• _Exercise aim_
Repeat word for word the part of the comment on degrees and high-paying careers starting at "I just see this" and ending at "an important/influential family.".

• _Source_
Most of the high paying professions outside of software require the degree and that first job to break into them. Sure for banking and consulting it’s not a hard requirement, but it’s much harder to get into them with bad grades or a degree from a non-target school.
It’s really only in the software bubble where people are able to prove themselves to break into it, due to various factors including engineers being in very short supply relative to demand for over a decade now. Sure nobody asks for my grades now that I’ve been out of college for a while, but they still look at where I went to college (based on high school achievement) and my first job (based on college achievement) and subsequent jobs (much easier to get because of where I worked at my first job), etc.
I just see this argument as very tone deaf because there are hundreds of millions of us regular people out there, and academic achievement is the most surefire way to get noticed and be given opportunities if you aren’t lucky enough to come from an important/influential family.

• _Given records_
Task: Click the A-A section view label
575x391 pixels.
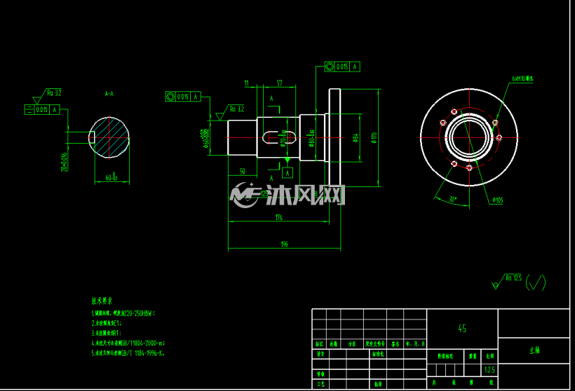Action: point(109,94)
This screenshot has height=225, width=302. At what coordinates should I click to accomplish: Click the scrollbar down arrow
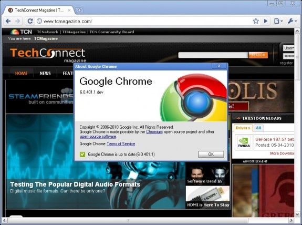click(297, 214)
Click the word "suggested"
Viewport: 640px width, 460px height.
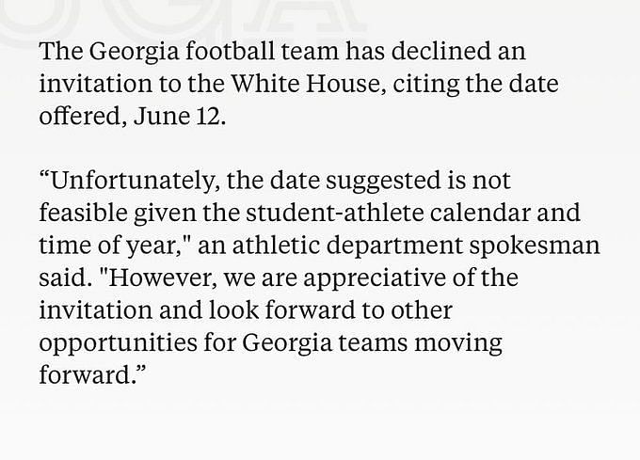384,182
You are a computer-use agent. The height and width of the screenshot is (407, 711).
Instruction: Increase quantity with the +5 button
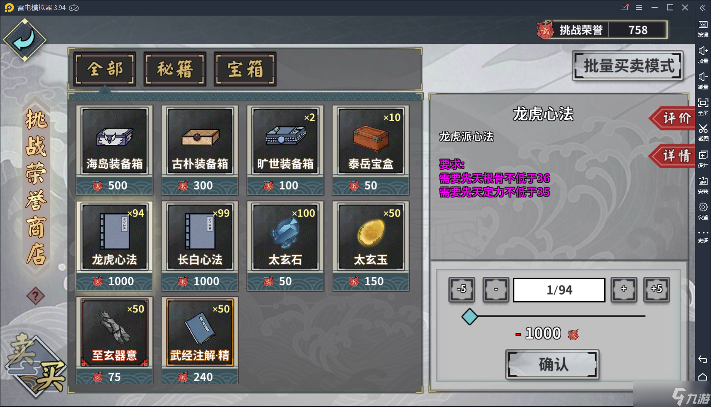point(656,289)
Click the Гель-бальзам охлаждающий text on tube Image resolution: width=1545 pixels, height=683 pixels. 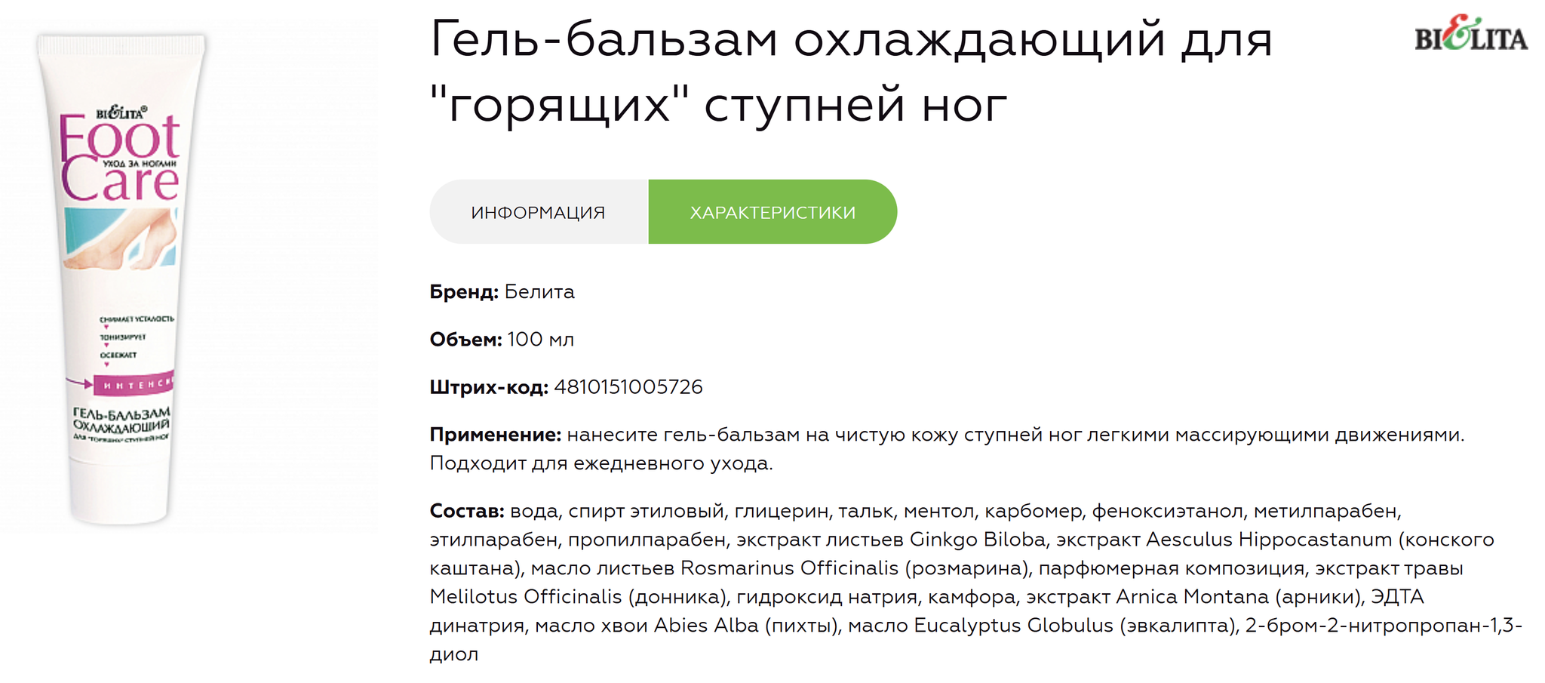pos(121,420)
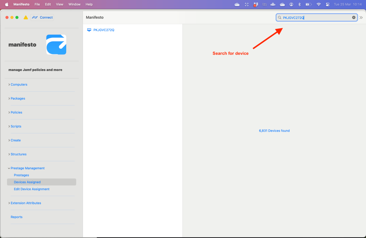Screen dimensions: 366x238
Task: Open the Bluetooth menu bar icon
Action: 299,4
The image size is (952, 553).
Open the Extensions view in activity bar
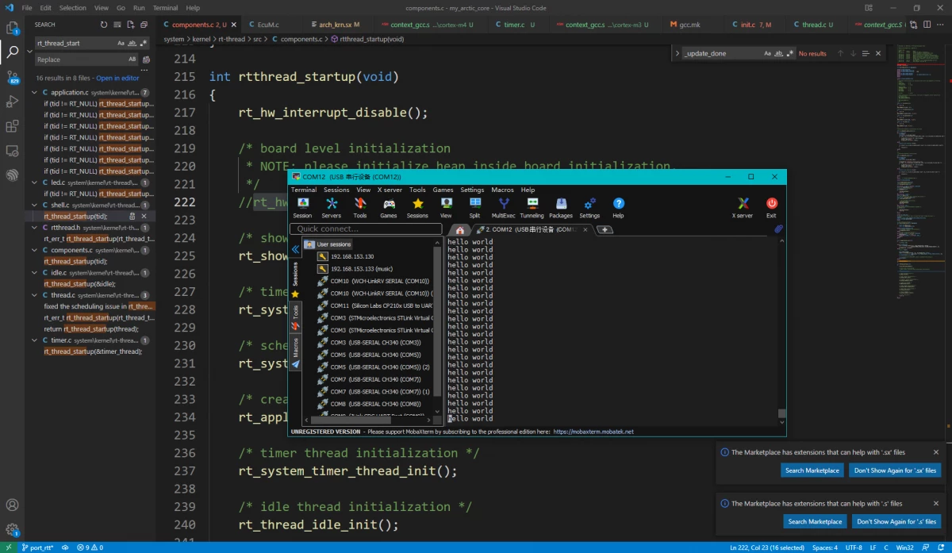coord(13,126)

• _Task result_
I just see this argument as very tone deaf because there are hundreds of millions of us regular people out there, and academic achievement is the most surefire way to get noticed and be given opportunities if you aren’t lucky enough to come from an important/influential family.